AstraZeneca and U.S. partner MSD Inc. have made it to the headlines for winning European Commission’s approval for Lynparza (olaparib), their blockbuster candidate originated and developed in Cambridge for the treatment of breast Cancer.
As per trusted sources, the candidate has been backed by the EC as a monotherapy for treating adult patients with germline BRCA1/2-mutations, and who have HER2-negative locally-advanced or metastatic breast cancer.
Based on the licensed indication, patients have to be previously treated with taxane and anthracycline in the metastatic or (neo)adjuvant setting, except when they are unsuitable for these treatments. Hormone receptor (HR)-positive breast cancer patients should also have progressed on or after previous endocrine therapy or be considered unfit for endocrine therapy, claimed sources.
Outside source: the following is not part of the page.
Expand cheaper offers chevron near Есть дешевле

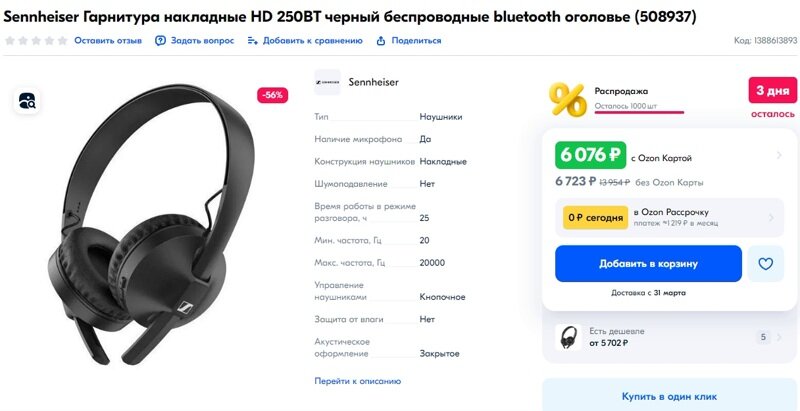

Dave Fredrickson, Executive VP for Oncology at AstraZeneca, stated that through this approval, Lynparza offers patients across the EU with a targeted and oral chemotherapy-free therapy option for a hard-to-treat cancer. It also fortifies the importance of testing for biomarkers comprising of hormone receptor, BRCA, and HER2 expression, which helps physicians make well- informed treatment decisions for their patients, added Fredrickson.
Roy Baynes, Senior VP and Head of Global Clinical Development and Chief Medical Officer at MSD Research Laboratories, said in a statement that in the OlympiAD trial, which backed this approval, Lynparza demonstrated significant enhancement in progression-free survival when compared to chemotherapy in germline BRCA-mutated metastatic breast cancer patients.
The research laboratory looks forward to making this new option available throughout the EU where the treatment is projected to improve outcomes for numerous patients, Baynes added.
This is Lynparza’s third indication in the EU and MSD and AstraZeneca are collaborating to make Lynparza accessible to more patients throughout multiple settings as soon as possible, cited credible sources.
The companies’ blockbuster candidate has an extensive clinical development program, including the current Phase III OlympiA trial which is evaluating Lynparza as an adjuvant treatment for gBRCAm HER2-negative breast cancer patients, reported sources.